Normally Oriented Cylindrical Nanostructures in Amphiphilic PEO-LC Diblock Copolymers Films

The amphiphilic diblock copolymers consist of poly(ethylene oxide) (PEO) and poly(methacrylate) (PMA) having azobenzenes as mesogen units in the side chain afford highly ordered phase-segregated nanostructures, in which PEO cylindrical domains are hexagonally arranged and normally oriented in PMA matrix in the thin films. The liquid crystalline ordering in the strongly segregated block copolymers plays one of the most important roles to attain such an excellent arrangement of the nanostructure potentially leading to practical use.
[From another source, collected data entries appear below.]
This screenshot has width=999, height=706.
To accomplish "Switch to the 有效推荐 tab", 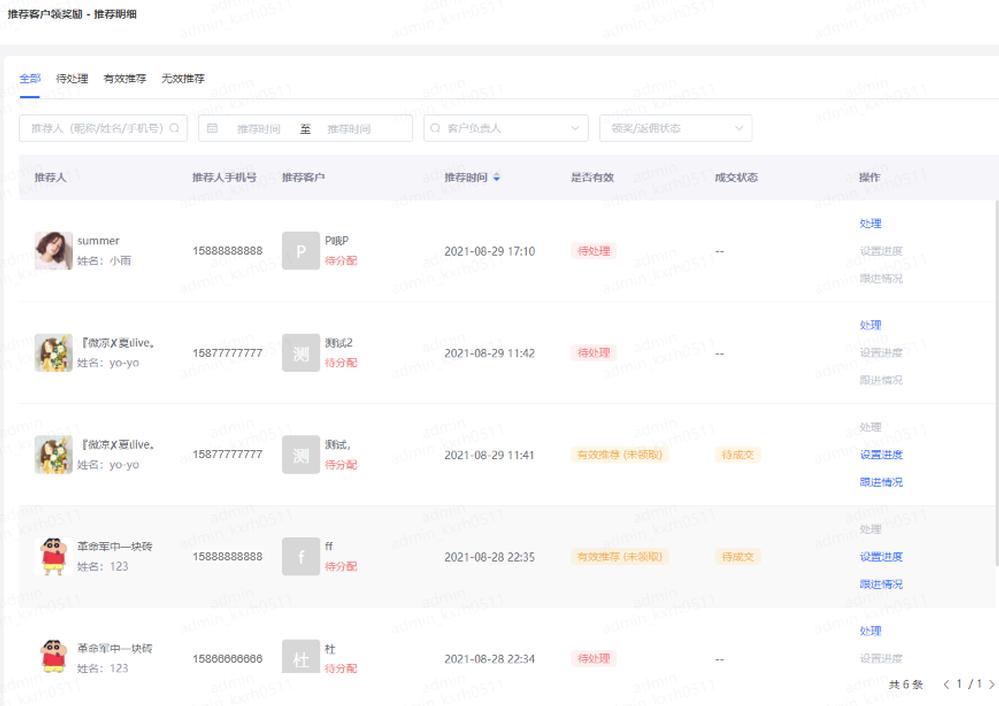I will [124, 78].
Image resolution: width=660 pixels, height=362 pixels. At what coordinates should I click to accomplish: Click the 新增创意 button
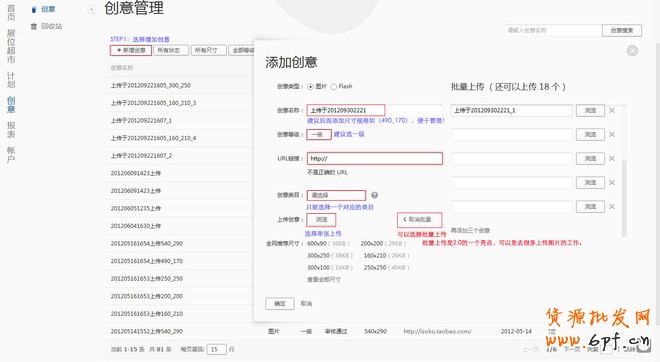click(131, 51)
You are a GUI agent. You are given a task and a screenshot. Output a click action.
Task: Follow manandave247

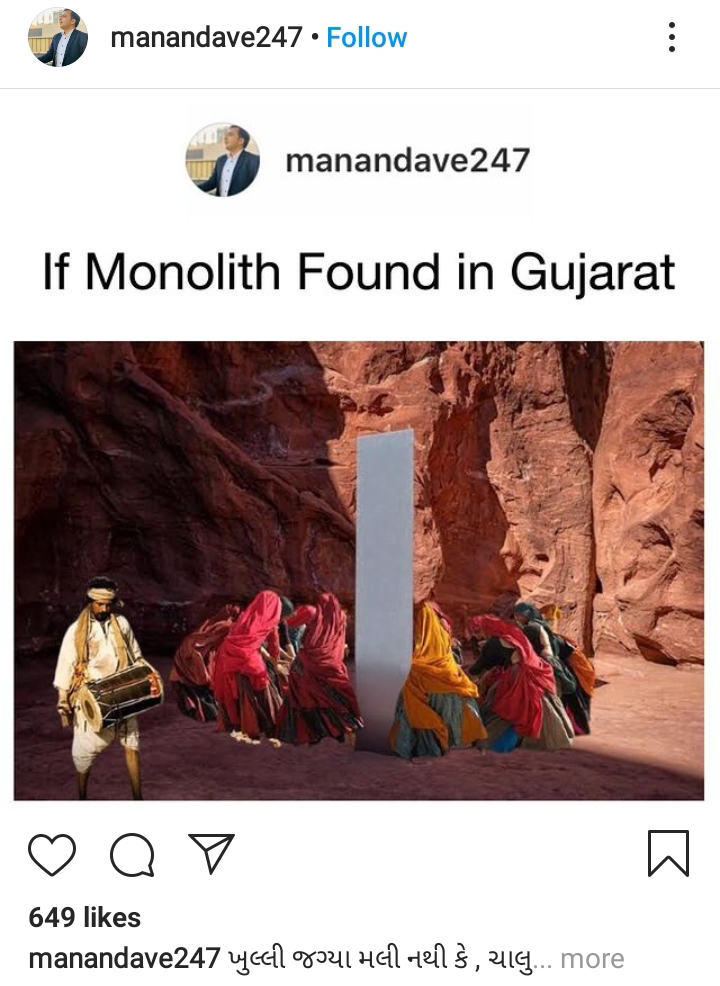click(x=367, y=38)
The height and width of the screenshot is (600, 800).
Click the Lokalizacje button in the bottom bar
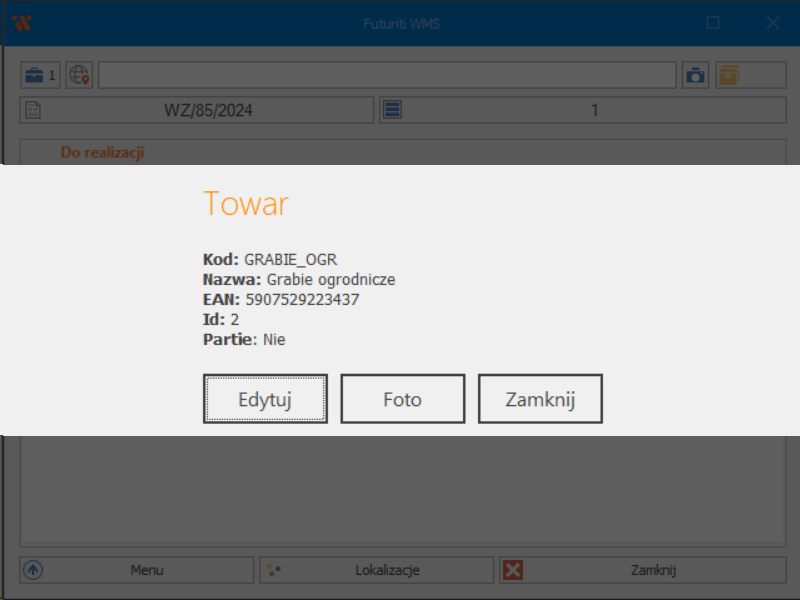pyautogui.click(x=377, y=570)
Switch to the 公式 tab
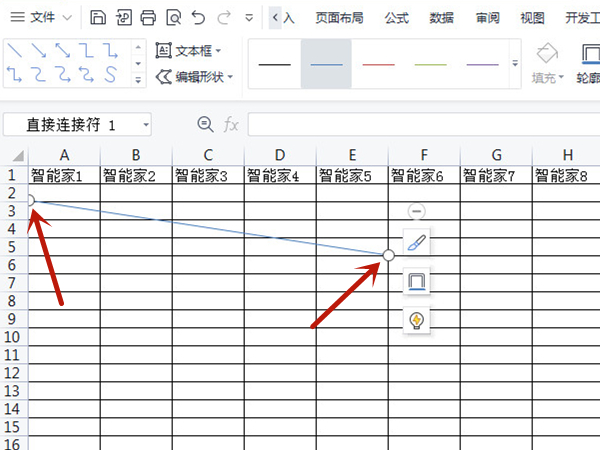 point(396,18)
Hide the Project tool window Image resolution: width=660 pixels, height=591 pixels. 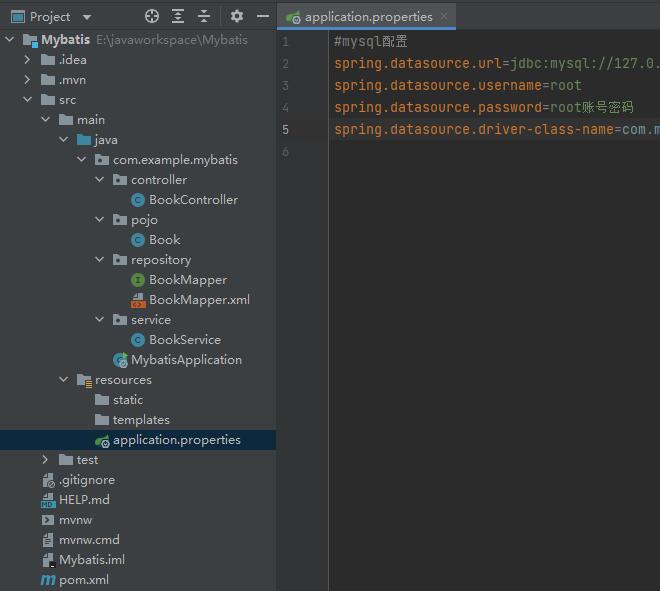click(262, 16)
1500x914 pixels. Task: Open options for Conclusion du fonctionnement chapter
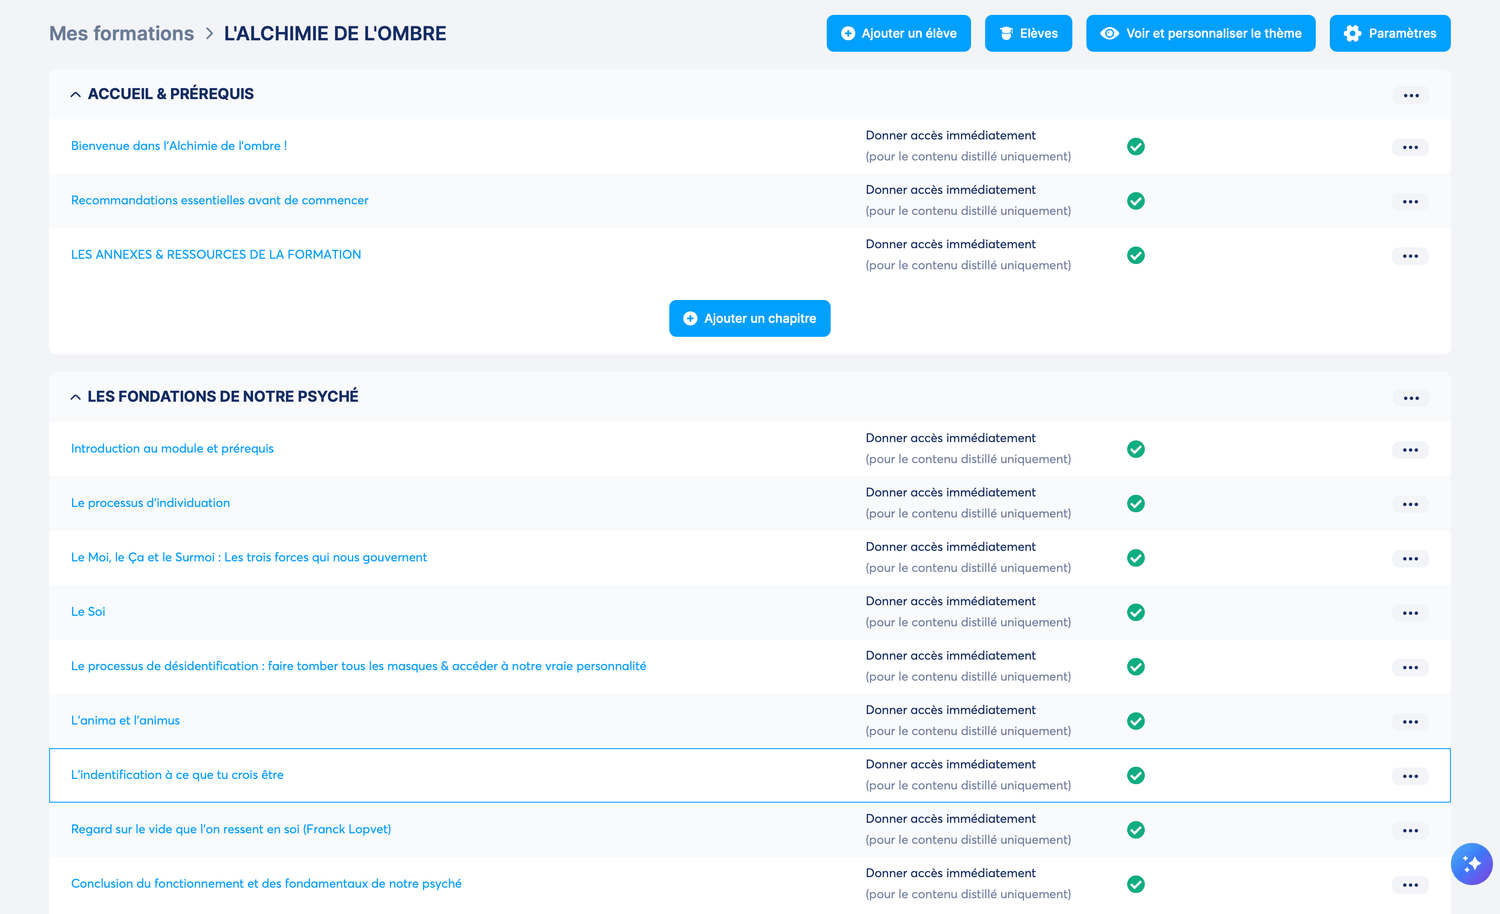pyautogui.click(x=1410, y=885)
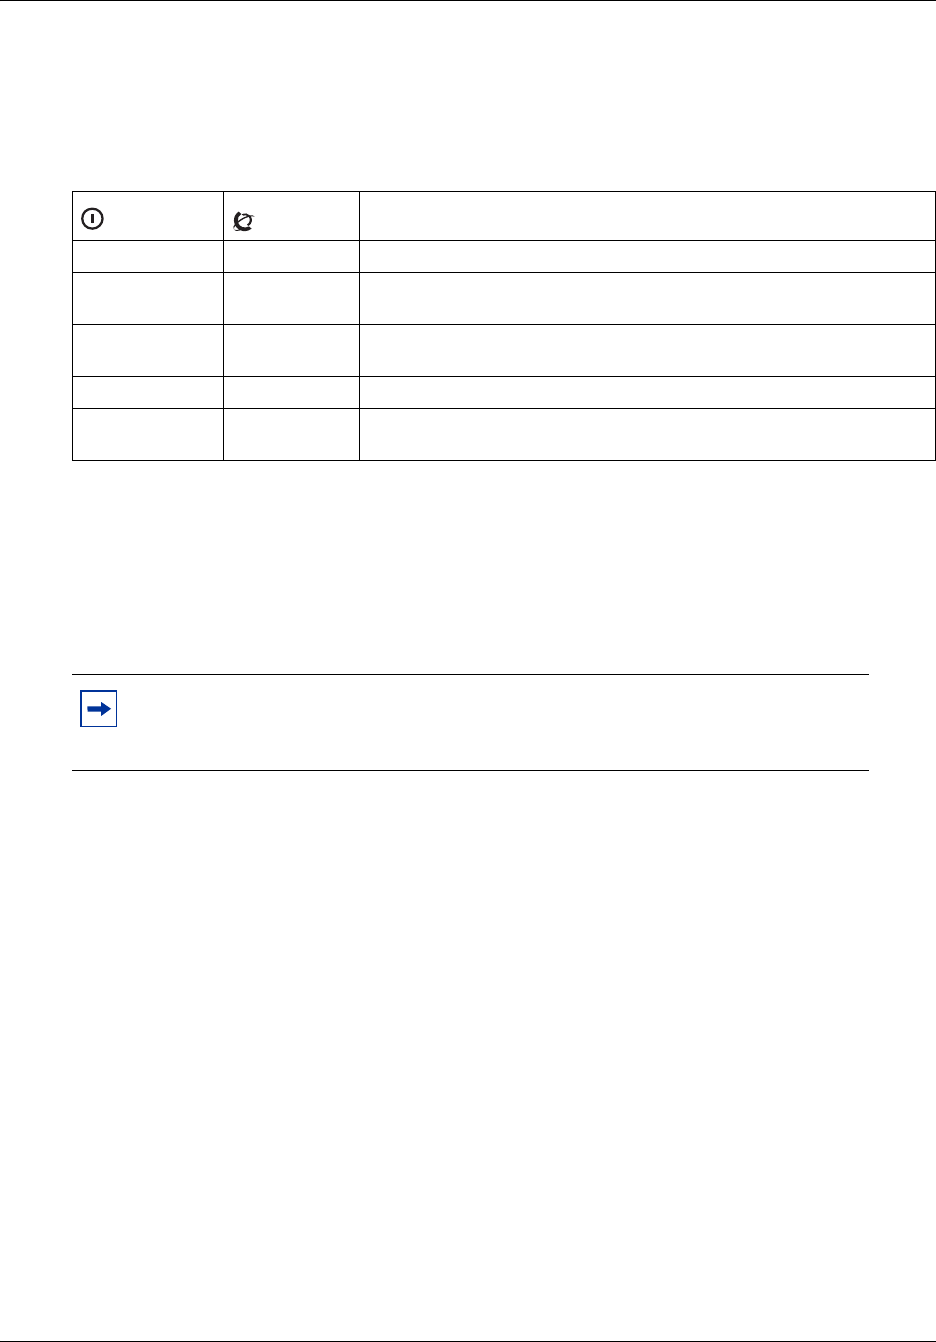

In order to elucidate the role of the mesogen units in the side chain of the PMA segment, a new series of amphiphilic liquid crystalline diblock copolymers were synthesized to tune molecular interaction between mesogen units in liquid crystalline segments by using azobenzene, benzylideneaniline, and stilbene as mesogen cores. All the side-chain liquid crystalline diblock copolymers exhibited smectic phase and gave hexagonally arranged cylindrical nanostructures in the bulk pellets. The block copolymers having 4-(4-butylphenylazo)phenoxy, 4-((E)-(4-butylphenylimino)methyl)Phenoxy, or 44(E)-4-butylstyryl)phenoxy groups as the mesogens units gave the highly ordered hexagonal nanocylinder structures in thin film, while the copolymers having (E)-4-(4-butylbenzylideneamino)phenoxy mesogen group afforded less ordered nanostructures. The former three kinds of copolymers showed obvious hypsochromic shifts and large hypochromic effects on the UV-vis spectra of annealed film, implying the formation of the strongly H-aggregated and homeotropic alignment of mesogen moieties in the PMA matrix.